Comment se répartissent les circuits de distribution ?
En 2024, les grandes et moyennes surfaces conservent la première place avec 48,6% de parts de marché. L’e-commerce occupe désormais la deuxième position avec 24,6%, suivi des animaleries et jardineries (22,4%). Les vétérinaires et éleveurs représentent 4,4% du marché. Cette répartition évolue rapidement au profit du digital et des circuits spécialisés.
Quelles sont les principales tendances d’innovation dans le secteur ?
L’innovation se concentre sur plusieurs axes : la premiumisation avec des recettes sans céréales et mono-protéines, le développement de protéines alternatives (insectes, végétal), la personnalisation des recettes grâce au digital, et l’intégration d’objets connectés pour le suivi de la santé animale.

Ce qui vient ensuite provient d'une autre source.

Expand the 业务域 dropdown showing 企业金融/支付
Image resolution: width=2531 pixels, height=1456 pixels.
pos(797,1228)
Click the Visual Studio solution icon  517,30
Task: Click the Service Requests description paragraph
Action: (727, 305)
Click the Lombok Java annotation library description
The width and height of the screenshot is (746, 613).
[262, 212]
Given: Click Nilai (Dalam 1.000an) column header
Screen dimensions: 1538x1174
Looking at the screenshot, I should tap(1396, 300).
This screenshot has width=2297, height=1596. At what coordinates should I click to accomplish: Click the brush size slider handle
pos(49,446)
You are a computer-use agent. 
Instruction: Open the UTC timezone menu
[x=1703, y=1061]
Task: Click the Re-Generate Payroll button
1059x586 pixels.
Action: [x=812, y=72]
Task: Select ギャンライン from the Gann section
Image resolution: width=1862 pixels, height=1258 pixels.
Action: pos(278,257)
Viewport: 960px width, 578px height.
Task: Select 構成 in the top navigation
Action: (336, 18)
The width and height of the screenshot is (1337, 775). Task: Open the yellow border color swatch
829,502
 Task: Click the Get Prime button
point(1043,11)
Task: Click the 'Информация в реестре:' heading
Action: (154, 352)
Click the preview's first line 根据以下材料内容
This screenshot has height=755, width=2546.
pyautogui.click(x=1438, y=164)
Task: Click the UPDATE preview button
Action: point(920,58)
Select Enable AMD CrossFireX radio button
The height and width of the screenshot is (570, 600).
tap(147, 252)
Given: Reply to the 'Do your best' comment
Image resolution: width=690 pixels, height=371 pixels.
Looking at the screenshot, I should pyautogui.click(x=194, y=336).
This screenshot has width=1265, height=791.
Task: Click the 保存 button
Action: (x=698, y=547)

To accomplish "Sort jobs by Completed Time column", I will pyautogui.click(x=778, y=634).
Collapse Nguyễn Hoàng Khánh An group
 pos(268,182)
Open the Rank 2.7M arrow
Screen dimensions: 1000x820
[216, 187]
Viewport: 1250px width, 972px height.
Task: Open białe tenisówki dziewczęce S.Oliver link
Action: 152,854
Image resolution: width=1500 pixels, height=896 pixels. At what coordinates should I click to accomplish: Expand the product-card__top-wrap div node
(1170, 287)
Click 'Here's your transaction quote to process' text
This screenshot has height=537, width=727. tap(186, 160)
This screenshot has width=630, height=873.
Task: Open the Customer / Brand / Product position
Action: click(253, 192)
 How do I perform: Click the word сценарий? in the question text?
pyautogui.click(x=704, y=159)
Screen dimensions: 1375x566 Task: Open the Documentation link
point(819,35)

Ces innovations répondent à l’anthropomorphisation croissante de la relation avec les animaux de compagnie.
Pourquoi l’e-commerce connaît-il un tel succès dans le petfood ?
L’e-commerce répond très bien aux contraintes du petfood : récurrence des achats, poids des produits rendant la livraison attractive, et possibilité de comparer facilement les prix. Les écarts tarifaires peuvent dépasser 25% entre différents sites, permettant des économies substantielles. De plus, les formules d’abonnement créent une récurrence des revenus appréciée par les nouveaux acteurs du marché.
Quels défis attendent le marché dans les années à venir ?
Le principal défi réside dans la polarisation croissante entre consommateurs sensibles aux prix et ceux prêts à investir dans le premium. L’inflation et la hausse des coûts vétérinaires créent des tensions, particulièrement aux États-Unis. Les acteurs doivent également s’adapter à l’évolution rapide des circuits de distribution et aux attentes croissantes en matière de traçabilité et de durabilité.